As the math and science enthusiasts among us already know, March 14 (i.e. 3/14) is official Pi Day — a day to celebrate the number Pi, identified by the Greek letter π, which is used to calculate the circumference of a circle.

Pi is most often shortened to 3.14. But because the number is both irrational and transcendental, it "will continue indefinitely without repeating," as the official Pi Day website, PiDay.org, kindly explains.

With the use of handy computers, Pi has now been calculated out to over 1 trillion digits past the decimal.
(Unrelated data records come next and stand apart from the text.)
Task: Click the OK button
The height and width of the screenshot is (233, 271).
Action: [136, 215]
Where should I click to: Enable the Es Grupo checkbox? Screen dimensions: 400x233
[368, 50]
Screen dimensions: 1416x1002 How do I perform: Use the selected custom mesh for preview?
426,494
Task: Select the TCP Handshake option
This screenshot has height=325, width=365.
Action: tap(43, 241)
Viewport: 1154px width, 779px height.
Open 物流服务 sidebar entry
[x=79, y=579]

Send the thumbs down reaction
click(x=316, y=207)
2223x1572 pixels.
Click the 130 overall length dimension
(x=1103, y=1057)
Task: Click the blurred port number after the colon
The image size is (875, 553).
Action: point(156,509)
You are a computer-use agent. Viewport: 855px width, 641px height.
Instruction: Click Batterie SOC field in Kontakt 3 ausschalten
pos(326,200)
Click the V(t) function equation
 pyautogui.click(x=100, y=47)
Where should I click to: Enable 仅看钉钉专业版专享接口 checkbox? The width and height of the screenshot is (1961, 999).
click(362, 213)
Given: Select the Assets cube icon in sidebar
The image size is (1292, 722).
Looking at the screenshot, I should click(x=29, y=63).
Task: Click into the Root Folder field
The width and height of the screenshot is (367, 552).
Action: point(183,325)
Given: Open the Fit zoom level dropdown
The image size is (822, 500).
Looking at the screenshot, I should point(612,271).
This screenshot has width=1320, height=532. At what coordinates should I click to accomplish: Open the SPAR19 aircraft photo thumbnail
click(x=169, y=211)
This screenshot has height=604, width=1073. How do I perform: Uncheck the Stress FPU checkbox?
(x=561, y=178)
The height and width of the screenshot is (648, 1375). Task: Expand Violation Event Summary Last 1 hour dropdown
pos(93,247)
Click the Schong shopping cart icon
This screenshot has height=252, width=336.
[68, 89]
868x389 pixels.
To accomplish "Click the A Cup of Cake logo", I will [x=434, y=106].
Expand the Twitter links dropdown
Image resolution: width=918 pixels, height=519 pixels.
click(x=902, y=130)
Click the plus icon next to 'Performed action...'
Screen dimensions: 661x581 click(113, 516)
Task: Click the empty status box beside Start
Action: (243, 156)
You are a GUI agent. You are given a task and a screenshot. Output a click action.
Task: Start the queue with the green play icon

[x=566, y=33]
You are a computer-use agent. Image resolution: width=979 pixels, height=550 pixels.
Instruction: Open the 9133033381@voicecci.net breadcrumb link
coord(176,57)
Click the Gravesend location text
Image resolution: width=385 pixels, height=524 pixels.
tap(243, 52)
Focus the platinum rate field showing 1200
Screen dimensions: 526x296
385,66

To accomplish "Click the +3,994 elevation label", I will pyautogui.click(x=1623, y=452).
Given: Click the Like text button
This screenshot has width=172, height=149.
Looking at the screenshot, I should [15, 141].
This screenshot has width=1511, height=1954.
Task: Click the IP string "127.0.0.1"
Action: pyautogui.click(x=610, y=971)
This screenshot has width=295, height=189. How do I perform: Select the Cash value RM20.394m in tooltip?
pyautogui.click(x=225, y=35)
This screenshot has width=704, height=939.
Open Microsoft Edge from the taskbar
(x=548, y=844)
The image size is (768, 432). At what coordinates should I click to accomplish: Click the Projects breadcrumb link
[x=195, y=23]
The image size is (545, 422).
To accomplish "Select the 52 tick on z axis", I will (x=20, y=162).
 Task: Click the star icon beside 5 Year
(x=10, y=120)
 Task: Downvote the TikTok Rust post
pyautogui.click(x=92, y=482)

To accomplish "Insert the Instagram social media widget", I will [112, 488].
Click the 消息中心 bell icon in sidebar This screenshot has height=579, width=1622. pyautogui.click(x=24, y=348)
It is Pi's mysterious nature — the fact that it can never be entirely known — that has helped generate the adoration for it held by the mathematically inclined.

The famous symbol for Pi, π, was first used by Welsh mathematician William Jones in his work Synopsis Palmariorum Matheseos, which was published in 1706. It wasn't until its adoption by Swiss mathematician Leonhard Euler in 1737, however, that the Pi symbol gained widespread popularity.

So, what is the purpose of Pi Day?

"It's primarily a chance to have fun with the topic of math and science," David Blater, author of The Joy of Pi, tells Time.com‘s NewsFeed blog. "And while it celebrates Pi officially, it's more of an excuse to get excited and show the fun side of math and science."

The first Pi Day was celebrated in 1989 at the San Francisco Exploratorium, which remains one of Pi Day's primary promoters. Today, Pi Day celebrations take place in countless grade schools across the country.

While a wide variety of Pi Day celebrations are acceptable, some of the most popular include circle-measuring parties, watching the movie Pi, Pi recitation contests (to see who can accurately recall the most digits) and, of course, eating actual pie!

So get out there, and enjoy all things circular. It would make your maths teachers proud.